Natural gas is on a pedal-to-the-metal bear run, opening today at $3.79 and trailing -- ending the day today at $3.71. EIA suggests $3.68 as an average price when 2013 is all said and done, but industry experts believe that figure is too low, expecting a solid $4.00 handle by the end of the year.
CF Industries estimates natgas between $3 and $5 is sustainable in the current climate and fully expects natural gas to reamin in that range "over the next few years." CF's model has natural gas pricing bound by range trading both by investors and by nitrogen producers, and the telltale stairstep pattern exhibited by natgas futures charts affirms that notion -- see the May 13 natgas futures chart from Yahoo below.

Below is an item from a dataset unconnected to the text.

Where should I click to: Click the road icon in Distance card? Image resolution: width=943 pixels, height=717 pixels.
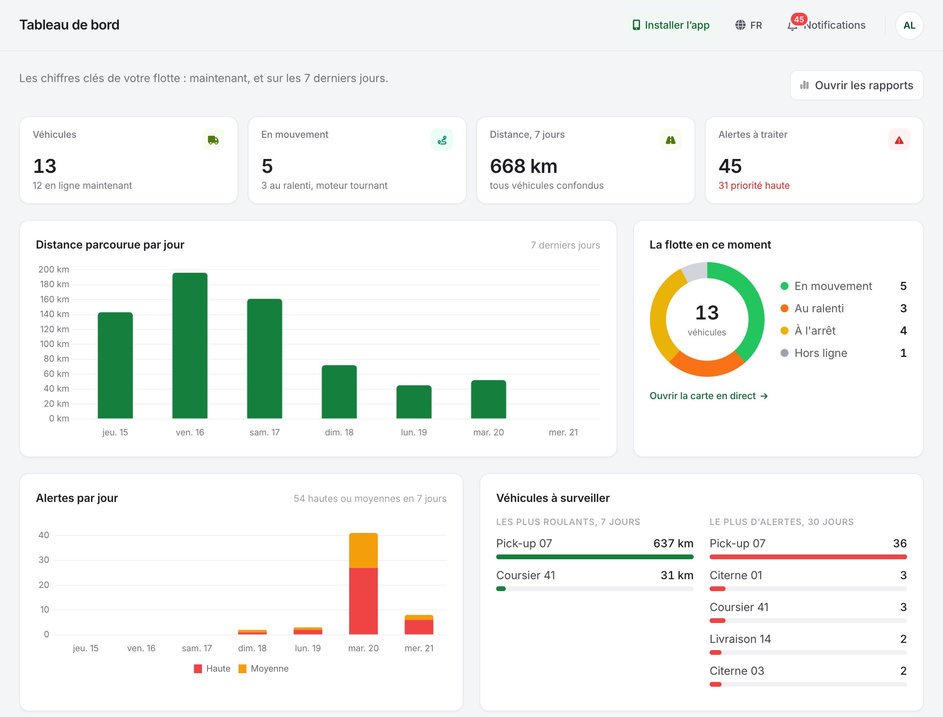(x=670, y=140)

Thus far, averaging lowest lows and highest highs puts us at an average of $3.658 year to date. Taken one step further, an average of today's close of $3.71 and the year-to-date average of $3.658 equals one cent above EIA's 2013 price target of $3.68 at $3.69 exactly, hinting natgas is at or near its statistical floor. This suggests upside potential for natural gas pricing ahead, particularly if you expect range trading to continue to dictate the contract's movements as savvy investors play the 'ol buy low sell high routine.

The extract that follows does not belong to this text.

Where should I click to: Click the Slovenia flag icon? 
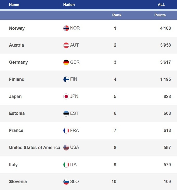[x=66, y=182]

Meanwhile, trhe July WTI crude contract softened today shedding 41 cents to $95.36. July Brent opened the day today at $103.81 and chopped lower all the way down to $101.82 before retracing higher to close at $102.92 -- down $1.03 on the day. Production increases from OPEC nations and waning U.S. demand are currently weighing on crude futures. The WTI/Brent crude spread stands today at $7.56 in favor of Brent.